## [Document passage]
::::
# .Treading Water



## cwood714 (Nov 7, 2016)

Good morning everyone,
I am currently preparing myself for A&S as I begin to submit my package. I have always been extremely comfortable in the ocean and have been a surfer my whole life, however the pool seems to be a dilemma for me when it comes to various ways to tread water. I have tried to tread using the frog kick and egg beater, but it seems like I don't have the proper range of motion and I begin to sink. Almost like my hips wont do the movement correctly from being to tight or something. The only way I seem to remain a float is when I use the scissor kick, however its not very efficient when I throw cammies on and I burn out easily. This has been a frustrating matter and I have tried to work on my breast stroke and egg beater form but it just seems to be a range of motion issue. Has anyone ran into this problem? Is it possible to make it through A&S using a scissor kick tread? Do you think anyone has done this before? I am not trying to make mountains out of molehills and am seeking solution. Thanks


----------



## Jax (Nov 7, 2016)

cwood714 said:


> I have tried to tread using the frog kick and egg beater, but it seems like I don't have the proper range of motion and I begin to sink. Almost like *my hips wont do the movement correctly from being too tight or something*. /QUOTE]
> I've never been to any selection so I hope I'm not stepping too far out of my lane on this one, but I feel like you answered your own question about the eggbeater. Have you tried improving hip mobility? Running, swimming, and lifting will lead to tight hips.
> 
> 
> ...


----------



## Hillclimb (Nov 7, 2016)

What are you doing with your arms? And are you relaxed with your lungs fully inflated?


----------



## cwood714 (Nov 7, 2016)

I am sculling with my arms fine. Its more difficult using the scissor kick tread without arms or while treading with a brick. Did you see guys have any success scissor kicking through the long tread sessions in A&S?


----------



## Hillclimb (Nov 7, 2016)

Yeah. That's what I did, and many others. I don't know too many people who egg beater; it's not very energy efficient in longer pool evolutions. It could also be that you're just not buoyant.

I typically use a scissor kick in my recovery tread with huge arm wades from 12 to 4/7 of clock, then frogs or just harder scizzors when I had to do an activity (brick, or arms out).

Which coast are you?


----------



## cwood714 (Nov 7, 2016)

West Coast brother. I guess at this point I am just going to have to get my kicks stronger. You were very right about not being buoyant. I am an iron duck. The reason why I posted this is because my buddy who just got selected and is now at ITC told me most guys who dropped in the pool were ones who were scissor kicking. But he also told me to do whatever it takes to keep my head above water and obviously above all else never quit.
::::
Rows showing where targets appear

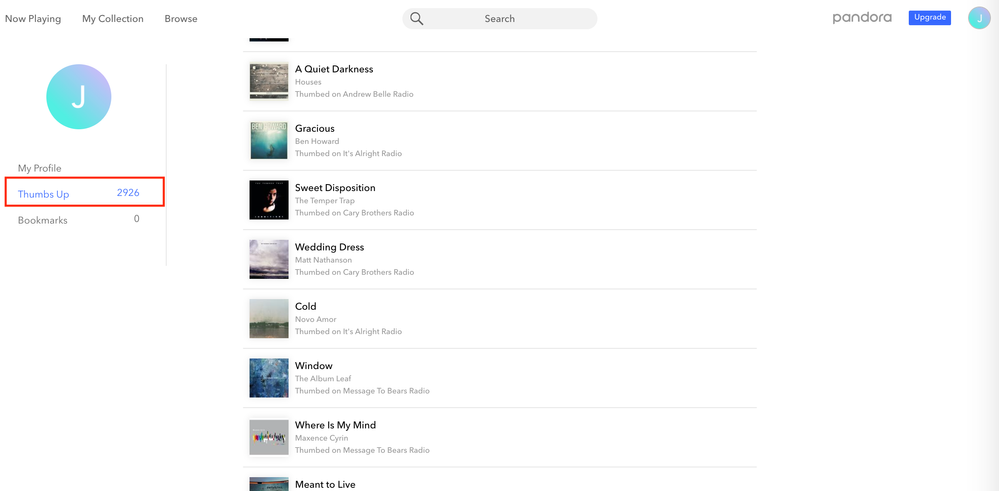Screen dimensions: 999x491
Task: Open My Profile in the sidebar
Action: [x=40, y=168]
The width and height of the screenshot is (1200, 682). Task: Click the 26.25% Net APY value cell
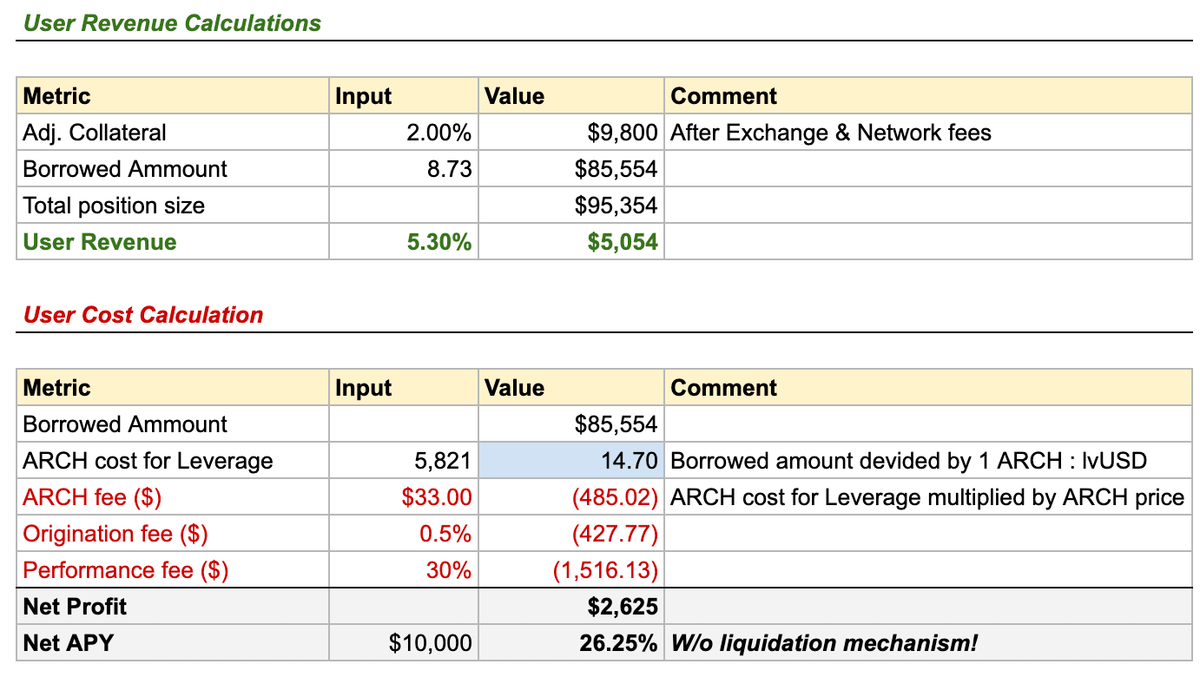click(570, 643)
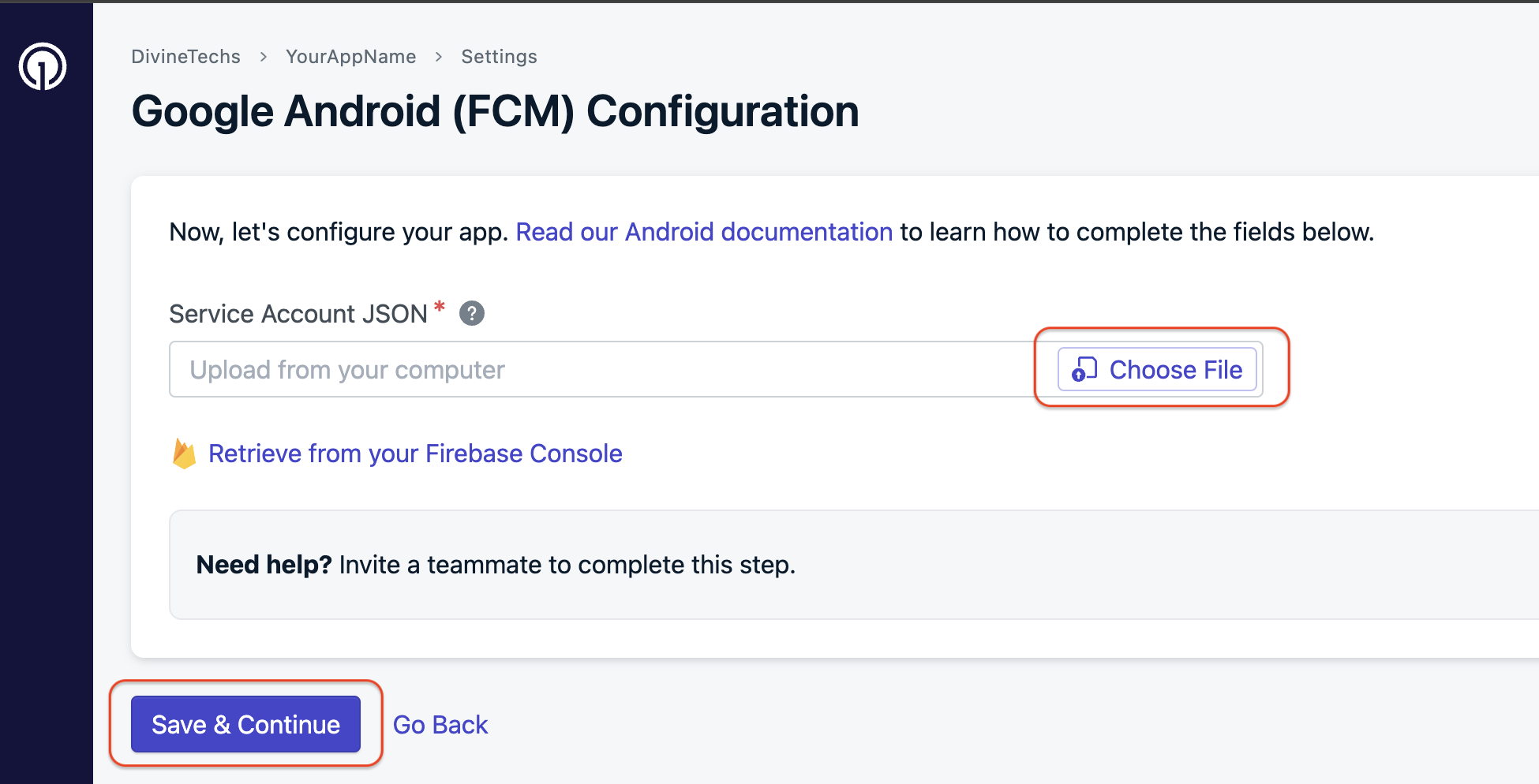The width and height of the screenshot is (1539, 784).
Task: Click the Firebase flame icon
Action: pyautogui.click(x=184, y=454)
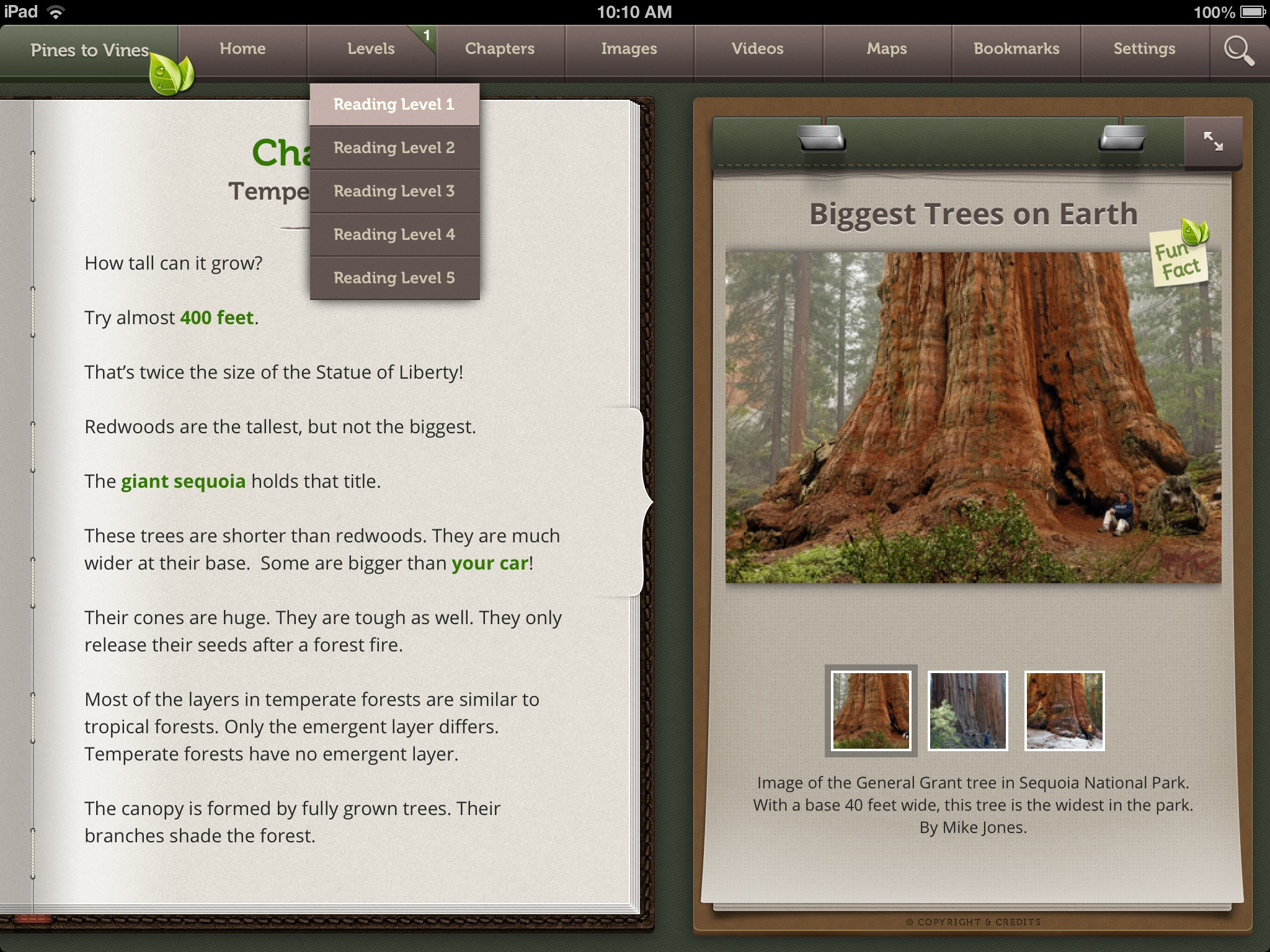
Task: Click the left metal clipboard clip
Action: [x=821, y=139]
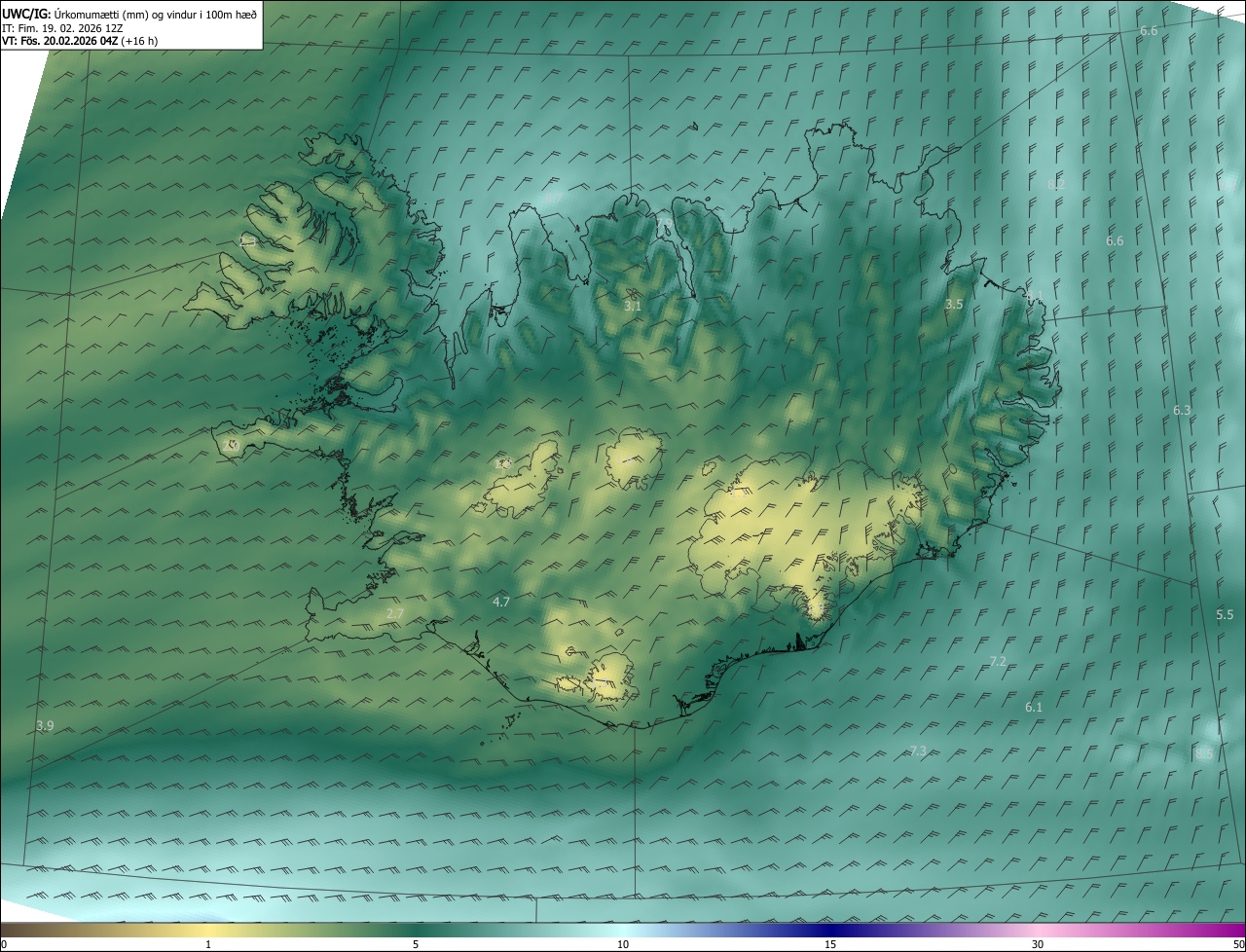This screenshot has width=1246, height=952.
Task: Click the IT initial time line
Action: coord(63,27)
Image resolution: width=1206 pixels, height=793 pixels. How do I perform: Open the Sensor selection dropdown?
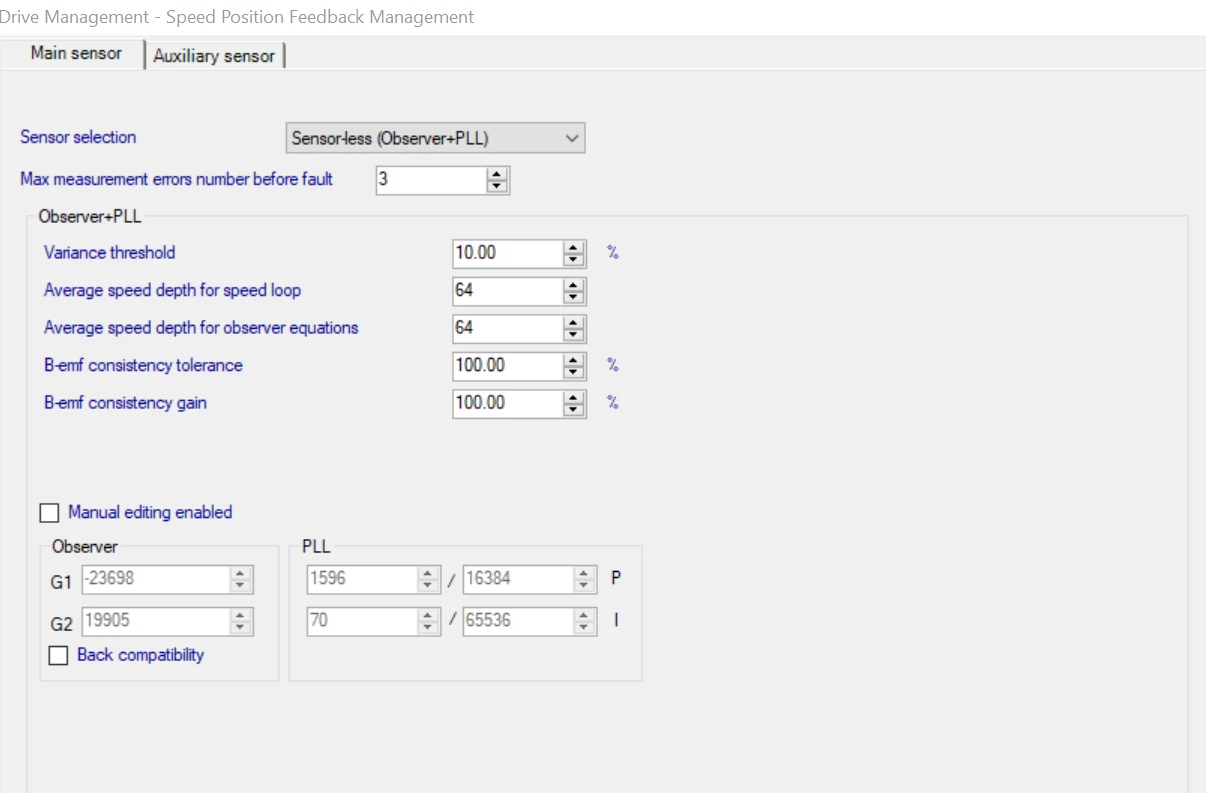(x=434, y=139)
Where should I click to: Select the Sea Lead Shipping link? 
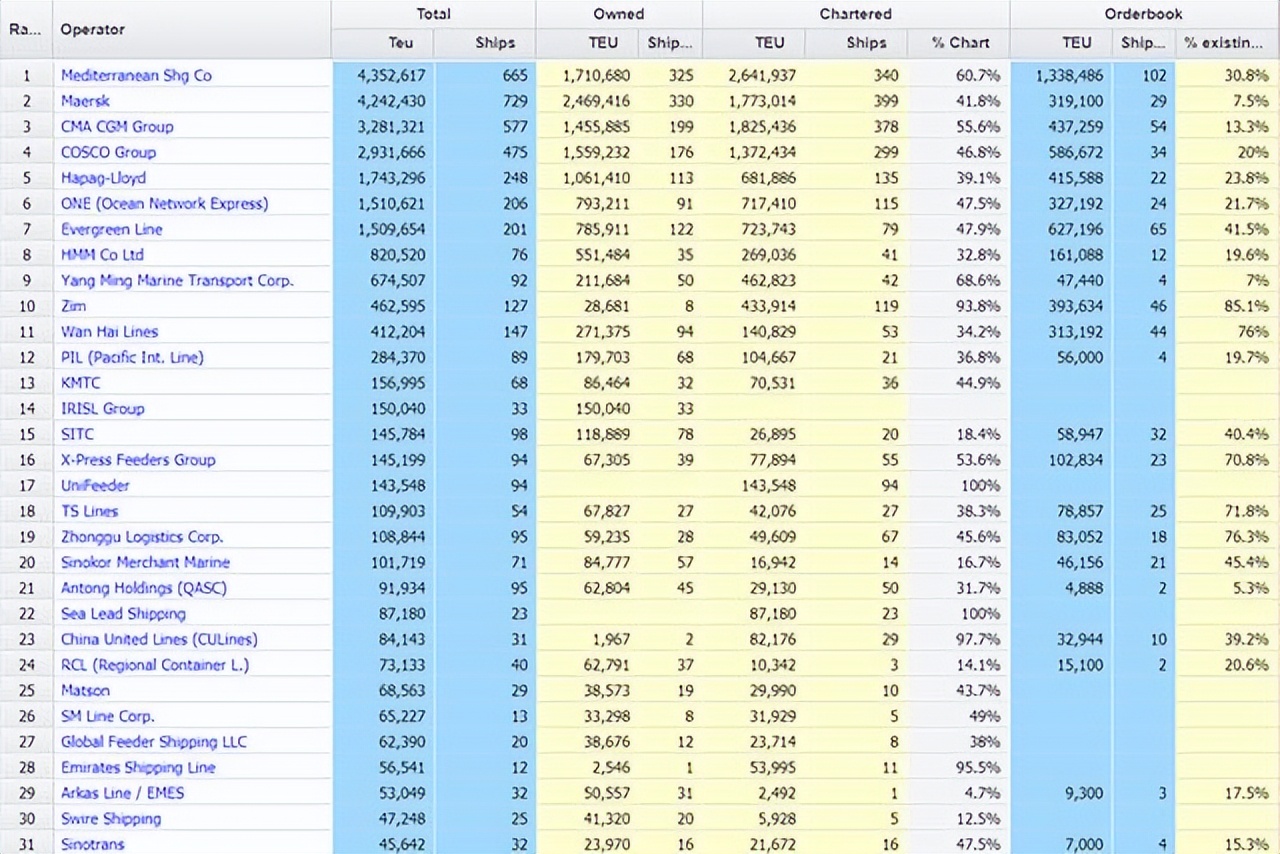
::::
## [What to do]
1. In the treading water thread, what did cwood714's buddy at ITC say about most of the guys who dropped in the pool?
2. Go on with the treading water thread from where it stops.

## [Answers for this exercise]
1. They were the ones who were scissor kicking.

2.
----------



## Teufel (Nov 7, 2016)

I can tread water forever using the eggbeater method.  I don't even need to use my arms and I'm rounding the corner on 40.  Technique is everything.


----------



## Stanimal (Nov 27, 2016)

Ok, I'll take a whack at this question.  The "right" kick or technique for you is the one that allows you to keep your ears above the waterline while expending the least amount of energy.  Treading water should not be viewed as exercise per se, but rather as a chance to recover from other anaerobic activities.  Buoyant or not, you have to figure out what works for you.  Try everything as long as it's permitted by the course instructors.  My personal technique is a frog kick with small, tight arm movements.  I developed this technique due to the propensity of my instructors to force confined space treads on us.  We were packed in a formation so tight, we were basically clawing and scratching each other just to get a clean breath.  All the while, we were dragging each other to the bottom with every kick and grab.  That's no fun for anyone.  Keeping the arms tight to the body and staying calm allowed most of us to endure this torture.  Lucky for you, the confined treads have gone by the wayside for the most part.  The point is...use your arms to your advantage if space is available.  Think in terms of economy of motion though.  Big sweeping movements typically use more energy.  The points I've outlined may be debated by some, but I will attempt to lay out some tips for you that everyone should be able to agree on.

1.  Keep your lungs full.  I mean FULL.  Air floats.  Basically, you are skip breathing.  Take a deep breath and hold it while you tread.  When it's time to breathe again, exhale sharply and immediately refill your lungs to capacity.

2.  Stay calm.  Slow your heart rate down.  Learn to "enjoy" the treads.  Hey, at least it's better than crossovers...

3.  Practice treading in cammies every chance you get.  Practice treading when you are already winded, not just when you are fresh.  Try doing a 100m freestyle sprint starting from the deep end.  As soon as you touch the wall, push off and immediately begin to tread water.  Turn your back to the wall so you won't be as tempted to reach out.  Tread for five minutes, or until your HR drops below 100 BPM.  Whichever comes first.  You will learn to appreciate the treads.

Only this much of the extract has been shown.